# TASK INSTRUCTIONS
[A] In the ZONE_MOVABLE review email below, what happens to balloon inflation when CONFIG_BALLOON_COMPACTION is disabled?
[B] Please continue the ZONE_MOVABLE review email below, starting right after its final sentence.
START SOURCE DOCUMENT
So, everyone except virtio-mem? ;-)
I'd drop the names because if some of those will implement balloon
compaction they surely will forget to update the docs.

> +  balloon with huge pages don't support balloon compaction and, thereby
> +  ZONE_MOVABLE.
> +
> +  Further, CONFIG_BALLOON_COMPACTION might be disabled. In that case, balloon
> +  inflation will only perform unmovable allocations and silently create a
> +  zone imbalance, usually triggered by inflation requests from the
> +  hypervisor.
> +
> +- Gigantic pages are unmovable, resulting in user space consuming a
> +  lot of unmovable memory.
> +
> +- Huge pages are unmovable when an architectures does not support huge
> +  page migration, resulting in a similar issue as with gigantic pages.
> +
> +- Page tables are unmovable. Excessive swapping, mapping extremely large
> +  files or ZONE_DEVICE memory can be problematic, although only
> +  really relevant in corner cases. When we manage a lot of user space memory
> +  that has been swapped out or is served from a file/pmem/... we still need

                                                     ^ persistent memory

> +  a lot of page tables to manage that memory once user space accessed that
> +  memory once.
END SOURCE DOCUMENT
START RAW DATA
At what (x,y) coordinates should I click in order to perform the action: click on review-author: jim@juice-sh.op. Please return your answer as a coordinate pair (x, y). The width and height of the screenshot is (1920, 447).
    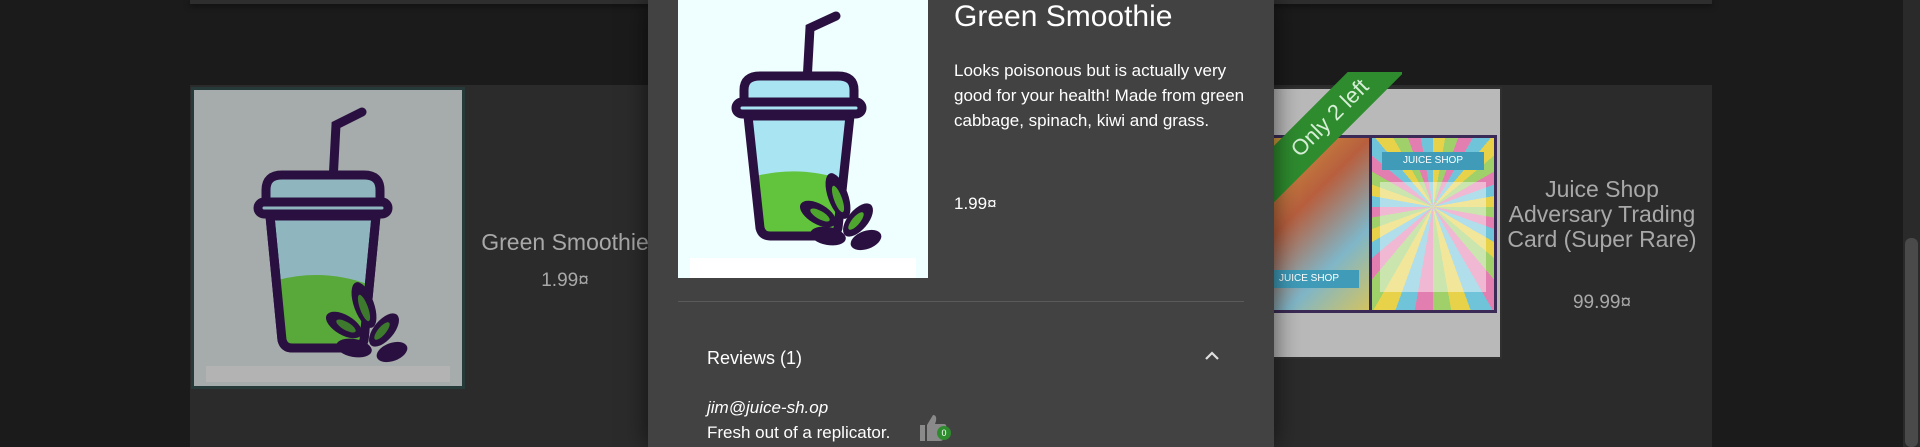
    Looking at the image, I should click on (768, 408).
END RAW DATA
# RESPONSES TO THE EXERCISE
[A] Balloon inflation performs only unmovable allocations and silently creates a zone imbalance.

[B]
> +
> +- DAX: when we have a lot of ZONE_DEVICE memory added to the system as DAX
> +  and we are not using an altmap to allocate the memmap from device memory
> +  directly, we will have to allocate the memmap for this memory from the
> +  kernel zones.

I'm not sure admin-guide reader will know when we use altmap when we don't.
Maybe 

  DAX: in certain DAX configurations the memory map for the device memory will
  be allocated from the kernel zones.

> -A memory block under ZONE_MOVABLE is considered to be able to be offlined
> -easily.  But under some busy state, it may return -EBUSY. Even if a memory
> -block cannot be offlined due to -EBUSY, you can retry offlining it and may be
> -able to offline it (or not). (For example, a page is referred to by some kernel
> -internal call and released soon.)
> +- Long-term pinning of pages. Techniques that rely on long-term pinnings
> +  (especially, RDMA and vfio/mdev) are fundamentally problematic with
> +  ZONE_MOVABLE, and therefore, memory offlining. Pinned pages cannot reside
> +  on ZONE_MOVABLE as that would turn these pages unmovable. Therefore, they
> +  have to be migrated off that zone while pinning. Pinning a page can fail
> +  even if there is plenty of free memory in ZONE_MOVABLE.
>  
> -Consideration:
> -  Memory hotplug's design direction is to make the possibility of memory
> -  offlining higher and to guarantee unplugging memory under any situation. But
> -  it needs more work. Returning -EBUSY under some situation may be good because
> -  the user can decide to retry more or not by himself. Currently, memory
> -  offlining code does some amount of retry with 120 seconds timeout.
> +  In addition, using ZONE_MOVABLE might make page pinning more expensive,
> +  because of the page migration overhead.
>  
> -Physical memory remove
> -======================
> +Boot Memory and ZONE_MOVABLE
> +----------------------------
>  
> -Need more implementation yet....
> - - Notification completion of remove works by OS to firmware.
> - - Guard from remove if not yet.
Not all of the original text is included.